Work task> An exact copy of the data is needed, one that excludes all pictures.

━━ Data supplied

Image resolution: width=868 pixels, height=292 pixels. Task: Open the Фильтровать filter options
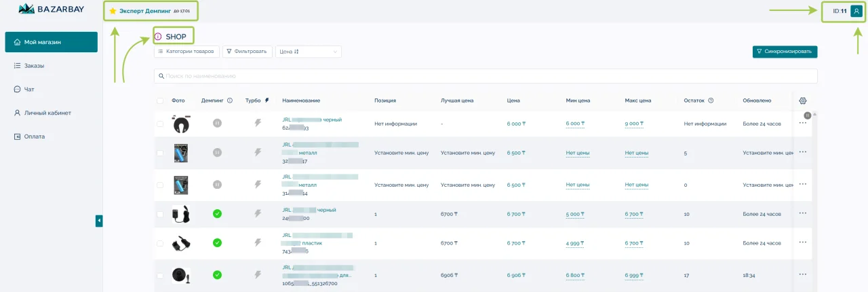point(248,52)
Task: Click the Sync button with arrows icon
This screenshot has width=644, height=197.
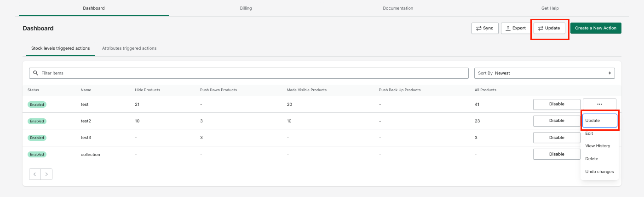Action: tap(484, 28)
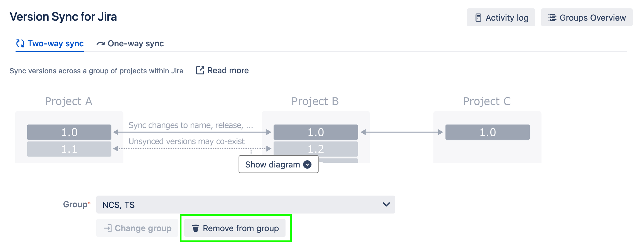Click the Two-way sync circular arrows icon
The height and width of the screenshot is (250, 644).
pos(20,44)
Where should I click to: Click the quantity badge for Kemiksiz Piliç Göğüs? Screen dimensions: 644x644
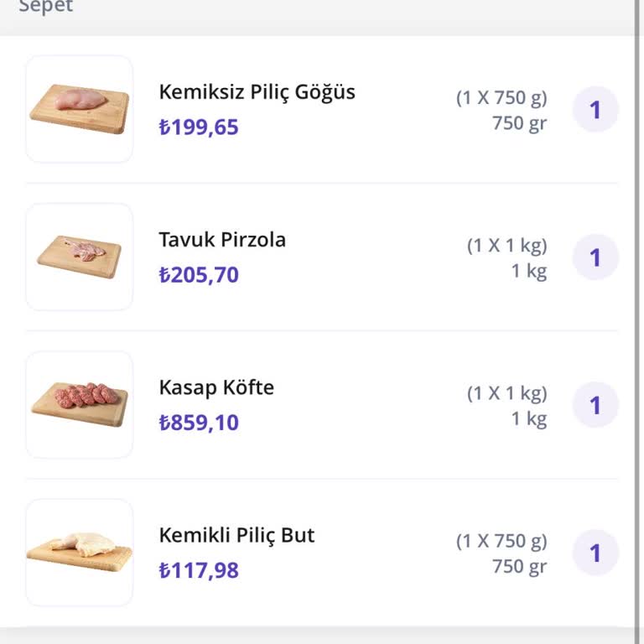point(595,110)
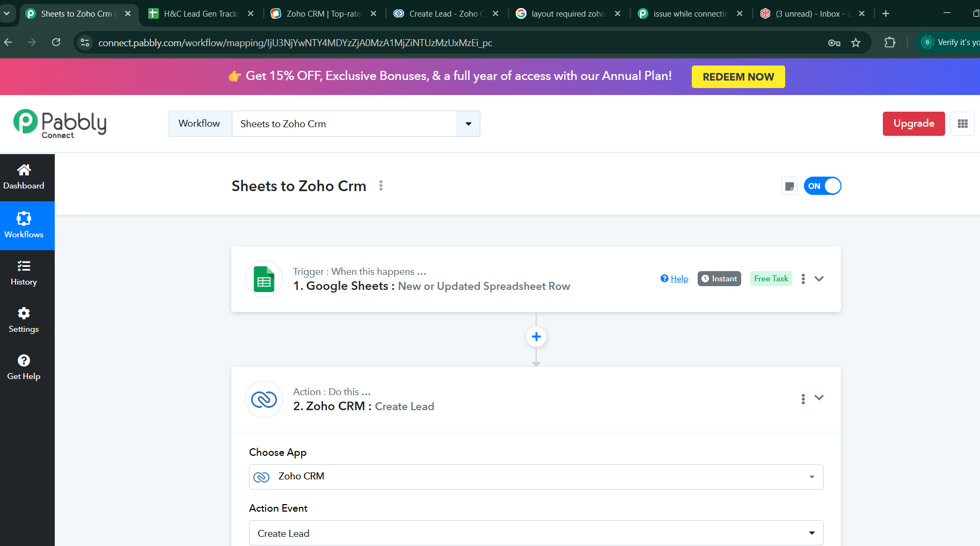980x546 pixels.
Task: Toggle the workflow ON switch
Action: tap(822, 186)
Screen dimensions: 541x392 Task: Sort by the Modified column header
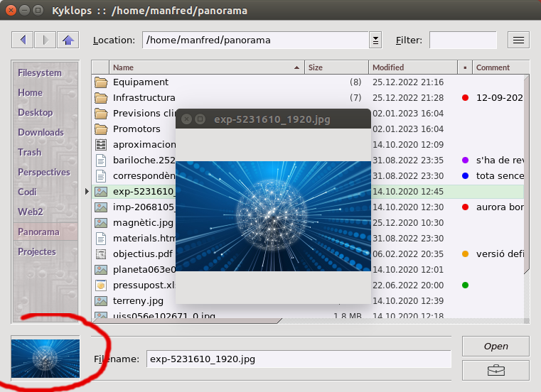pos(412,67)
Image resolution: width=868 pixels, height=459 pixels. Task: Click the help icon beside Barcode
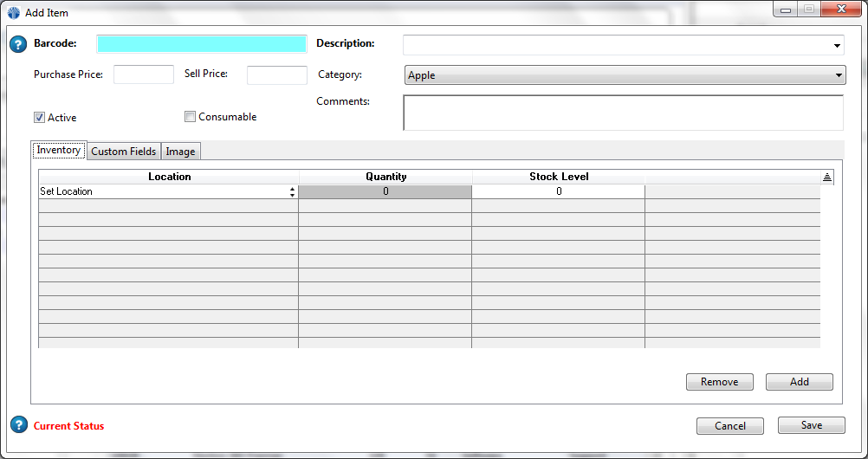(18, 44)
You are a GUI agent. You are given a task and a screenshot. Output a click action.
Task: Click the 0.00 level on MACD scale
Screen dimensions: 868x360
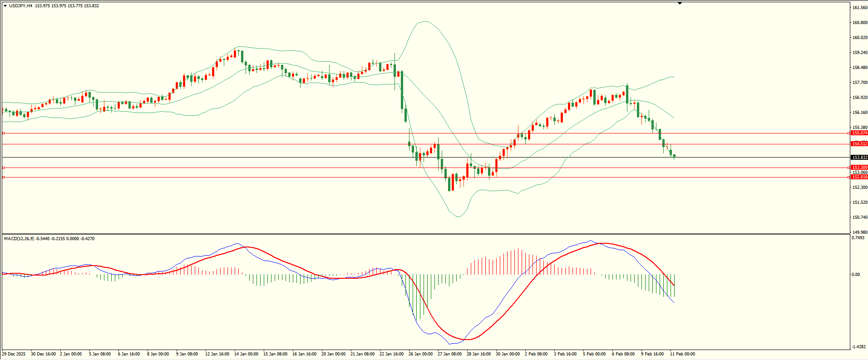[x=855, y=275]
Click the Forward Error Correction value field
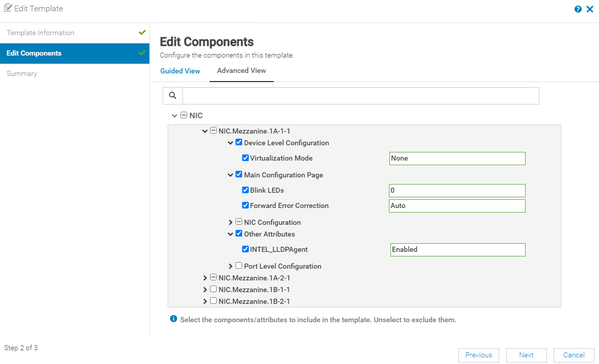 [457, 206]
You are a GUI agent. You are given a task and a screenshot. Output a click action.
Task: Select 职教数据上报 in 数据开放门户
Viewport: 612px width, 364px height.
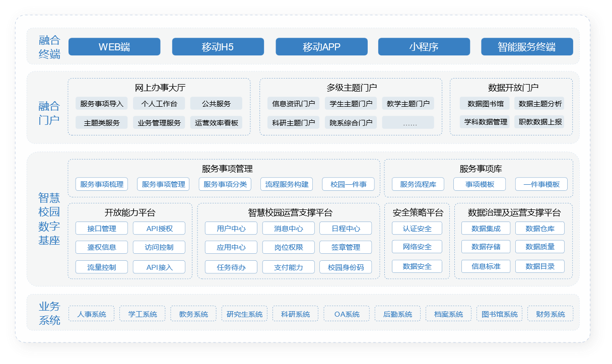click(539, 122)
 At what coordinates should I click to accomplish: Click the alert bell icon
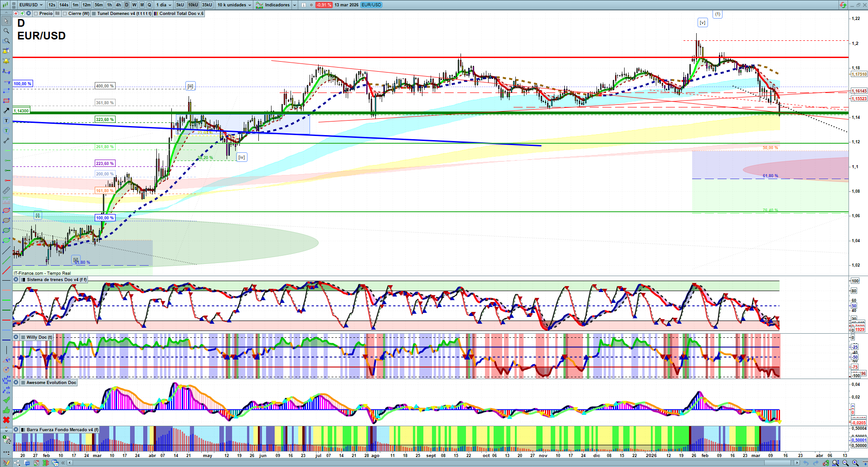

━━━━

Task answer>
Image resolution: width=868 pixels, height=292 pixels. Task: Open the Фильтровать filter options
point(248,52)
Task: Click the Sync button with arrows icon
This screenshot has width=644, height=197.
Action: tap(484, 28)
Click the Two-way sync circular arrows icon
The height and width of the screenshot is (250, 644).
pos(20,44)
Where should I click to: Click the quantity badge for Kemiksiz Piliç Göğüs? Screen dimensions: 644x644
point(595,110)
980x546 pixels.
Task: Toggle the workflow ON switch
Action: tap(822, 186)
Screen dimensions: 541x392 Task: Sort by the Modified column header
pos(412,67)
Image resolution: width=868 pixels, height=459 pixels. Task: Click the help icon beside Barcode
(18, 44)
You are a GUI agent. You are given a task and a screenshot. Output a click action.
Task: Click the 0.00 level on MACD scale
Screen dimensions: 868x360
[x=855, y=275]
Click the Forward Error Correction value field
 [457, 206]
You are a GUI agent. You are given a task and a screenshot. Output a click action.
Task: Select 职教数据上报 in 数据开放门户
Viewport: 612px width, 364px height.
click(539, 122)
 At what coordinates should I click to accomplish: Click the alert bell icon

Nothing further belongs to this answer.